[Opening MATERIAL FOR THIS TASK section]

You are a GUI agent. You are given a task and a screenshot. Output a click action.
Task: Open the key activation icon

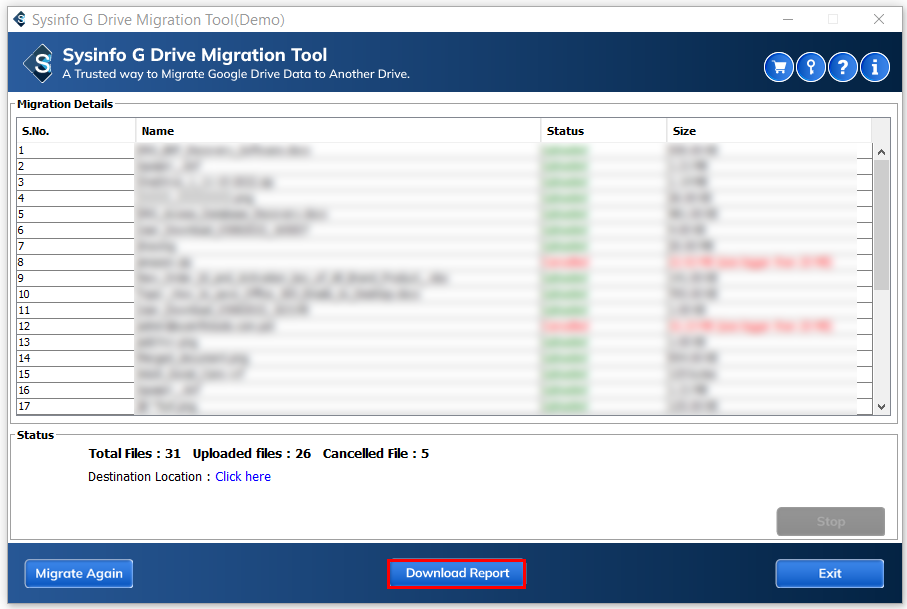pyautogui.click(x=811, y=67)
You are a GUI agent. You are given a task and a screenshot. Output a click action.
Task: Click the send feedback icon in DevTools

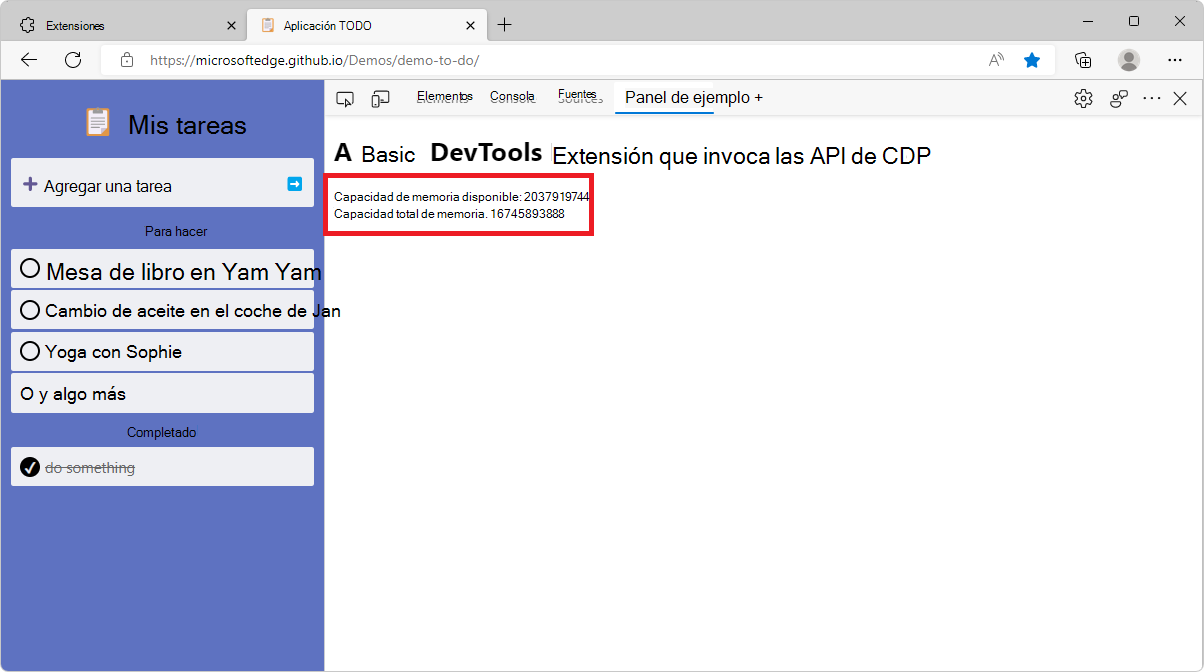click(x=1118, y=98)
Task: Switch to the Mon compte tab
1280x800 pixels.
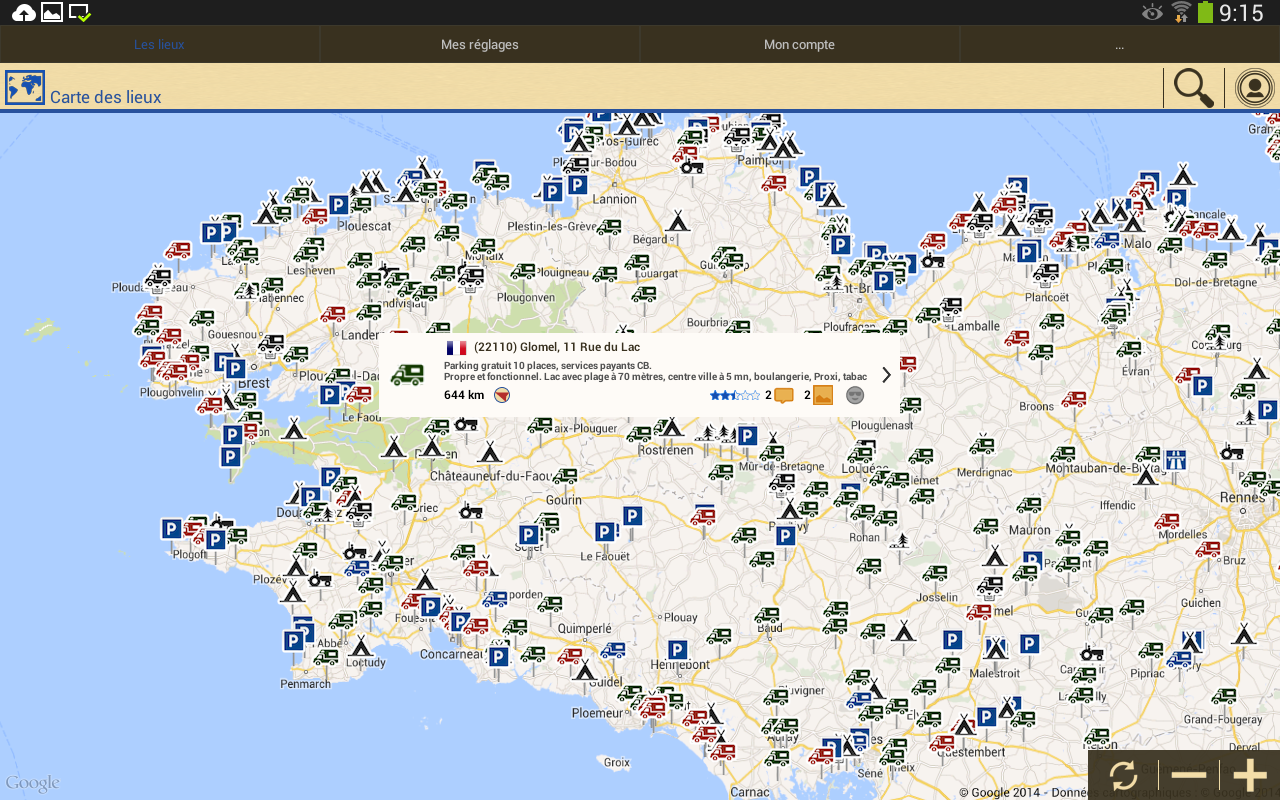Action: pos(799,45)

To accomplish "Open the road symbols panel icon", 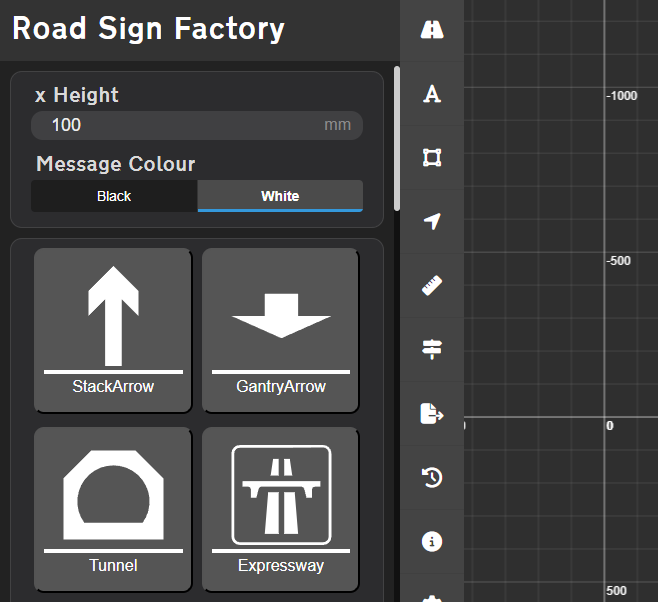I will click(x=432, y=30).
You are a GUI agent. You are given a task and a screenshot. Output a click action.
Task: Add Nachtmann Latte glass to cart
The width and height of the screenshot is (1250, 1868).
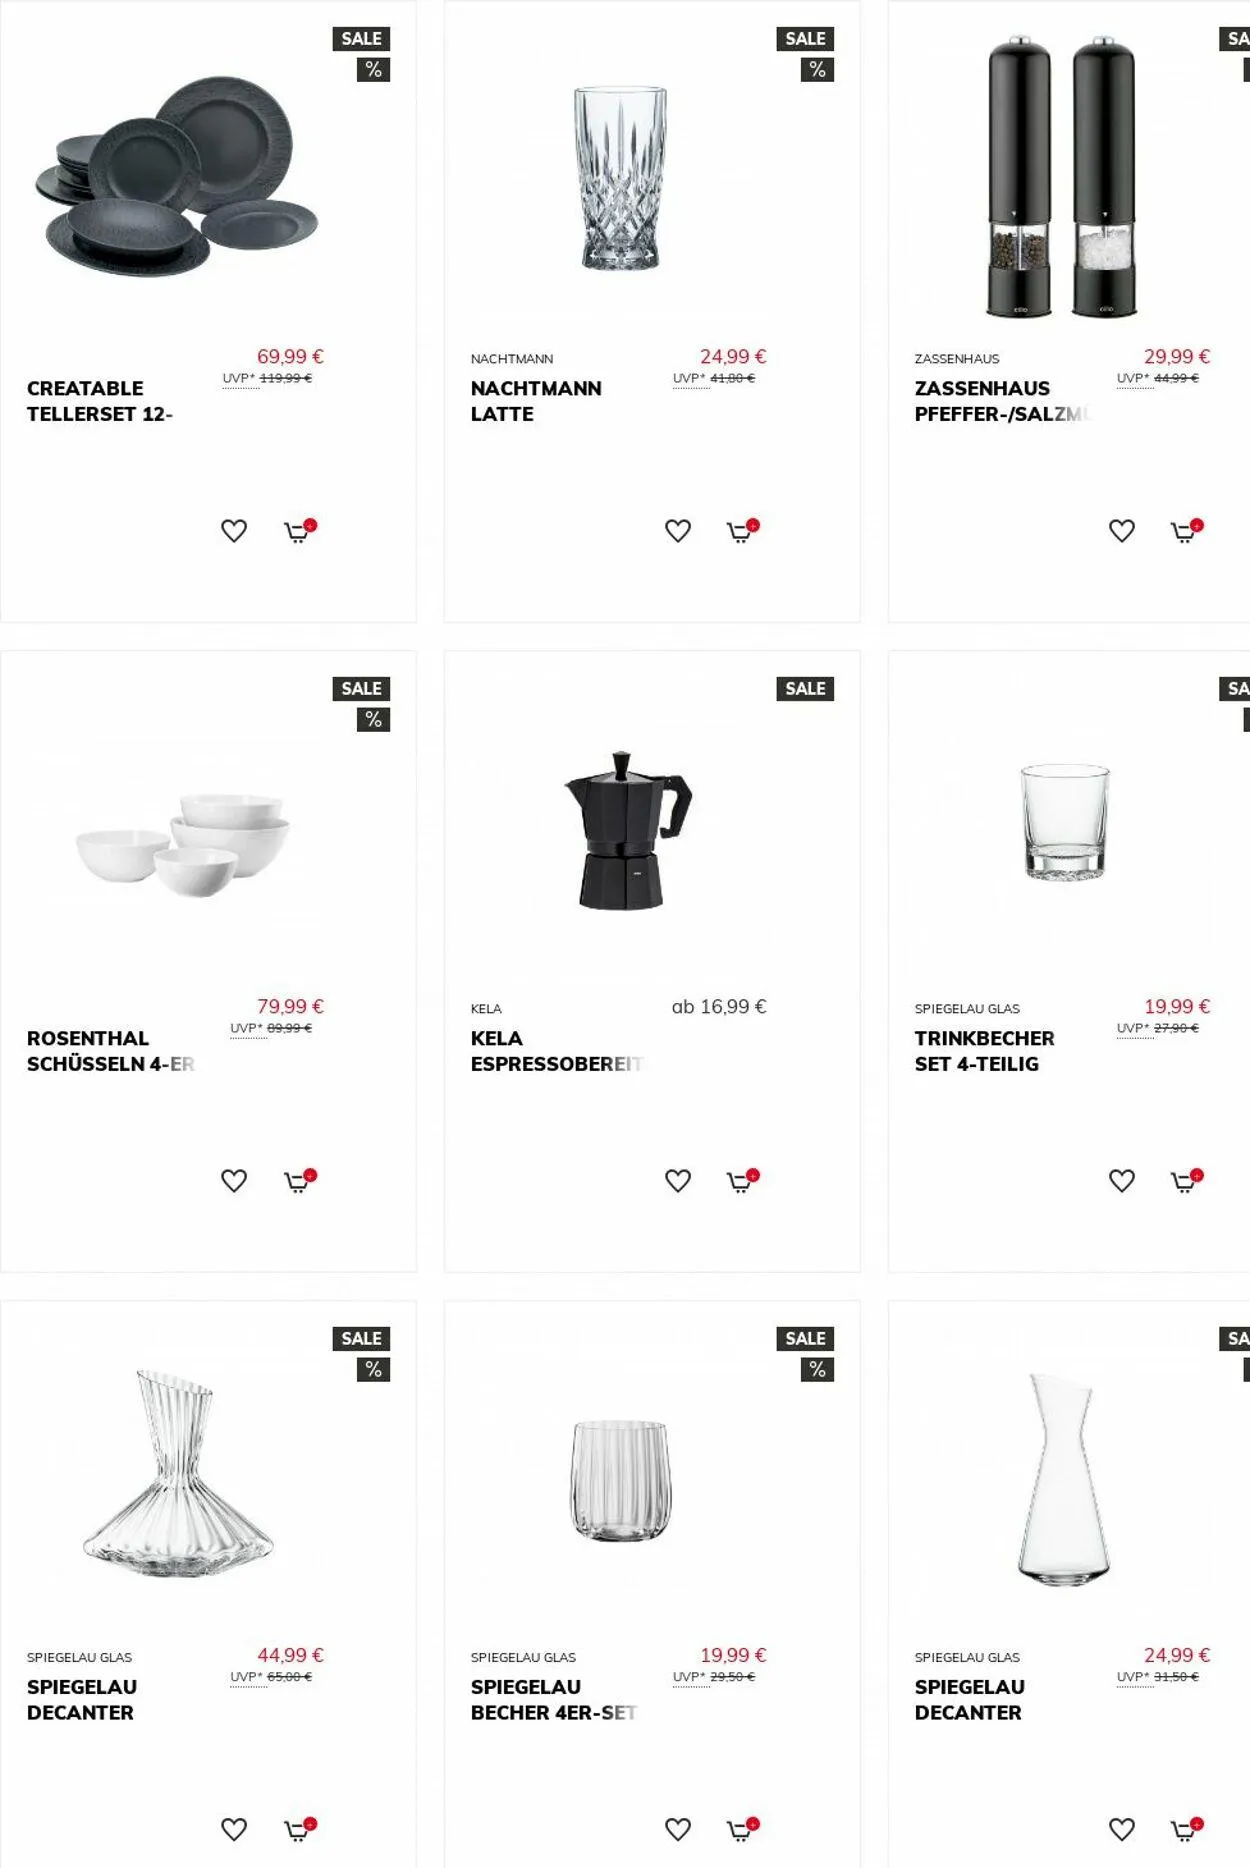[743, 531]
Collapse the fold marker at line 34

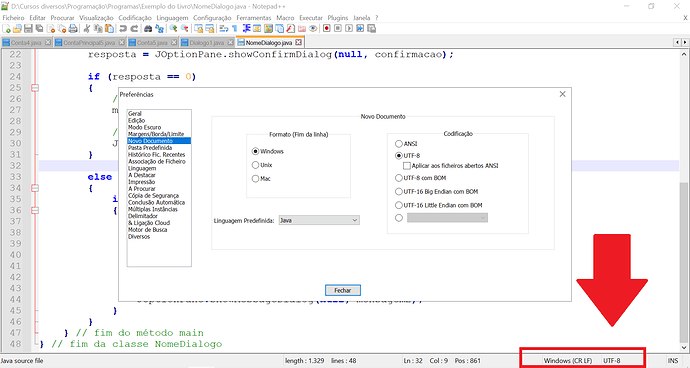pyautogui.click(x=35, y=188)
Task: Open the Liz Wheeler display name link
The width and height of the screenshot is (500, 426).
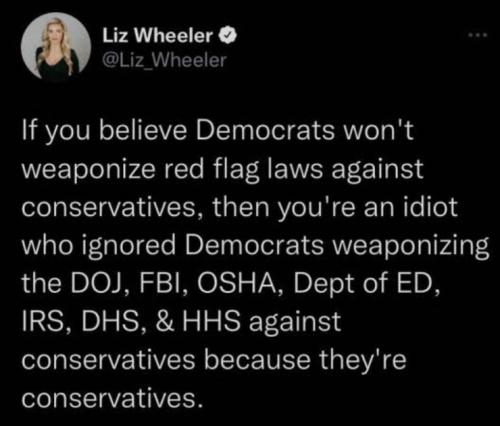Action: pyautogui.click(x=158, y=35)
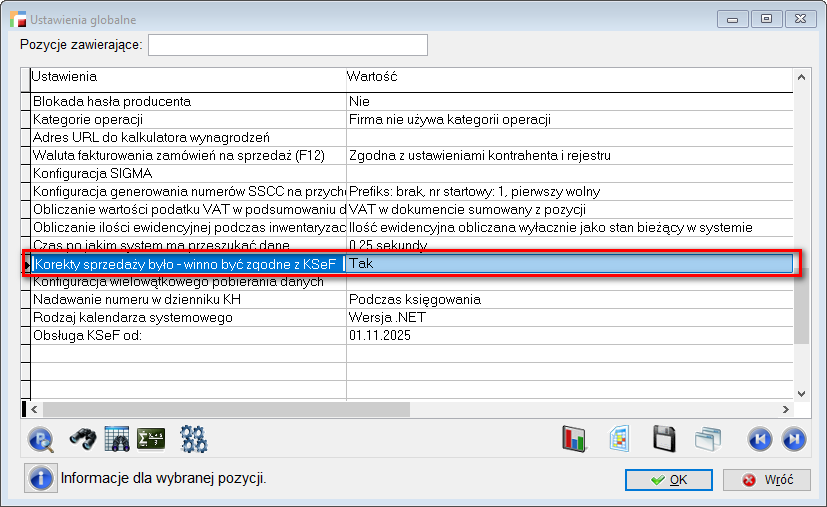The image size is (827, 507).
Task: Click the blue gears configuration icon
Action: (x=192, y=438)
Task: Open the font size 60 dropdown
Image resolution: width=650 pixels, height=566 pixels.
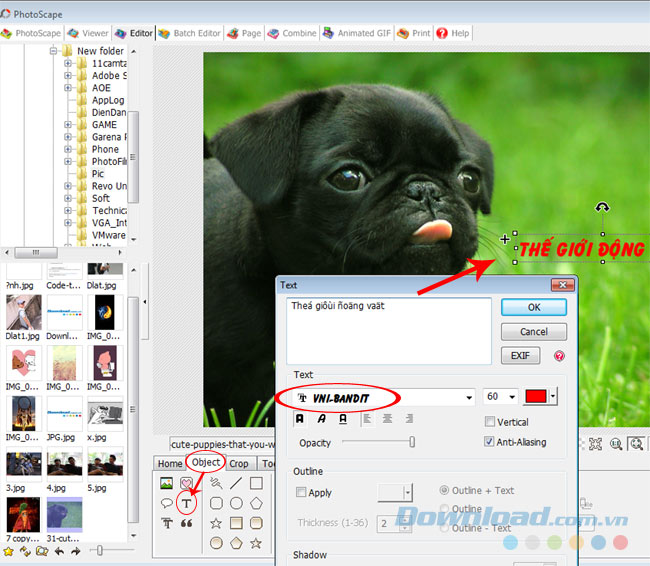Action: [513, 397]
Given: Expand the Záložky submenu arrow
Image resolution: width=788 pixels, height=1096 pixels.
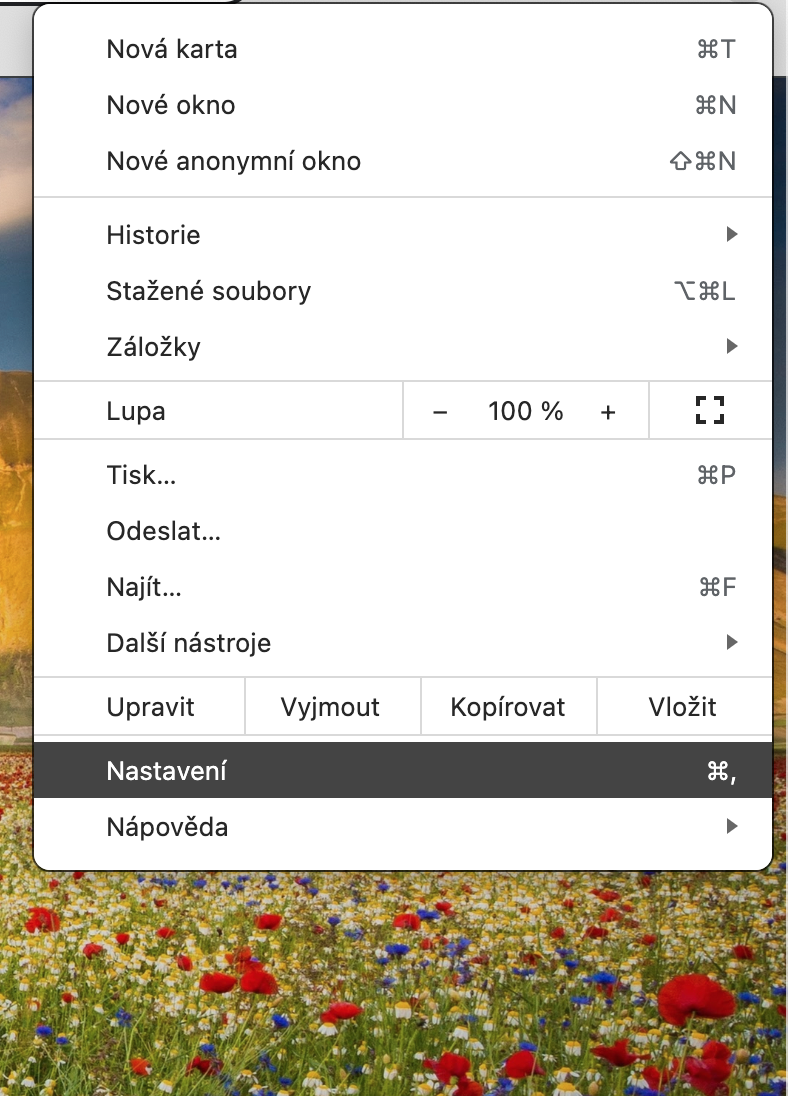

[Closing MATERIAL FOR THIS TASK section]

#### [TASK PROMPT]
Go back to the listing above and write out the lines starting at the one with "The width and height of the screenshot is (1250, 1868)." and ending at the one with "Task: Open the Liz Wheeler display name link", inclusive, exactly and without pictures.

#### [WRITTEN ANSWER]
The width and height of the screenshot is (1250, 1868).
[743, 531]
Collapse the fold marker at line 34

pyautogui.click(x=35, y=188)
Task: Open the Liz Wheeler display name link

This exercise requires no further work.